Er jagte den Ball über den Kasten. England und Elfmeter. Es war diesmal kein Elfmeterschießen, wie es die Engländer über Jahrzehnte bis zur WM 2018 traumatisch verfolgte, es waren zwei einzelne Elfmeterschüsse, die sich aus Ahndungen von Spielsituationen ergaben. „Absolut niedergeschlagen. Es lag an einem kleinen Detail, für das ich Verantwortung übernehme. Es gibt kein Verstecken und es wird Zeit brauchen, das zu verarbeiten. Aber das gehört zum Sport“, schrieb Kane bei Twitter.

Trainer Southgate ist als Spieler dafür berühmt gewesen, einen entscheidenden Elfer 1996 gegen Deutschland versemmelt zu haben. Er sagt: „Die Besten haben eine Quote von 85 Prozent.“ Auch bei ihnen also ist Fehlerhaftigkeit Teil des Systems. Der zweite Strafstoß von Kane deckte Teile der verbleibenden 15 Prozent ab. Jetzt aber hinüber zu Olivier Giroud, zum französischen Mittelstürmer. Er machte sich im Achtelfinale mit seinem 52. Länderspieltor zum Rekordhalter der Equipe tricolore vor Thierry Henry, „mein 53. aber war noch besser“. Ein formvollendeter Kopfball nach Flanke von Antione Griezmann zum 2:1 (78.). „Kurz zuvor hatte ich nicht hart genug geschossen, doch ich wusste: Eine Chance kommt noch.“ So war es.

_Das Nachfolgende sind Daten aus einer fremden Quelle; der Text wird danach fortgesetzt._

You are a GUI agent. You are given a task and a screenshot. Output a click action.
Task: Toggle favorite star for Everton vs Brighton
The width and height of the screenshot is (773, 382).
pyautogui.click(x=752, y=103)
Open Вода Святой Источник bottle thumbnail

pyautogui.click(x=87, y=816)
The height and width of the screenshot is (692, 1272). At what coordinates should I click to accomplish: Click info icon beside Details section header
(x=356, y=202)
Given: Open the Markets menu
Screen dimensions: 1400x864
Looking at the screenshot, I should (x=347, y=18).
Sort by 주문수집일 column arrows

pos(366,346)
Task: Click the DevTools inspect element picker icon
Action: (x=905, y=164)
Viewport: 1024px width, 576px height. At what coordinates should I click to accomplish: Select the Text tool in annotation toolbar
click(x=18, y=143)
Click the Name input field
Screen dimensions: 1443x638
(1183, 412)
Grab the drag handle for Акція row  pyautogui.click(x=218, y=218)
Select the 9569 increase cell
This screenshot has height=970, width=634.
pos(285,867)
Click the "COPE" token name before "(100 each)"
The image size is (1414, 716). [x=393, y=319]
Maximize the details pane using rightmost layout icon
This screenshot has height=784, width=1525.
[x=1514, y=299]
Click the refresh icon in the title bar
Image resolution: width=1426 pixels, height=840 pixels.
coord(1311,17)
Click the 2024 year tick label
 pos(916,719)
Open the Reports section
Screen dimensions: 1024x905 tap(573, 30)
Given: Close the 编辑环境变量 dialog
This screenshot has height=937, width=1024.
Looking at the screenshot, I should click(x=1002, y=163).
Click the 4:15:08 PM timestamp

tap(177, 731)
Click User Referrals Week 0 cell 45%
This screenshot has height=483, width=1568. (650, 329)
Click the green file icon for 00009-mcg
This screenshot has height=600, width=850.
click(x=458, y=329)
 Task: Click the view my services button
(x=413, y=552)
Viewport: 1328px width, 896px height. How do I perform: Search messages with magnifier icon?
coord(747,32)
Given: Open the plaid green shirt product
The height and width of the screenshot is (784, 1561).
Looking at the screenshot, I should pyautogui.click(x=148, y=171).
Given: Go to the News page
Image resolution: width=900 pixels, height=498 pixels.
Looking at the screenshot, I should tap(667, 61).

Giroud ist die Zweitbesetzung, der Ausfall von Karim Benzema eröffnete ihm die Chance auf einen regelmäßigen Einsatz. Mochten die Engländer den gefürchteten Kylian Mbappé im Griff gehabt haben – da war eben noch Giroud. Und Aurelien Tchouameni, der in der 17. Minute das 1:0 erzielte. „Ich wüsste nichts, was wir hätten besser machen können“, meinte Southgate, der „mit Abstand entscheiden“ will, wie seine Zukunft aussieht.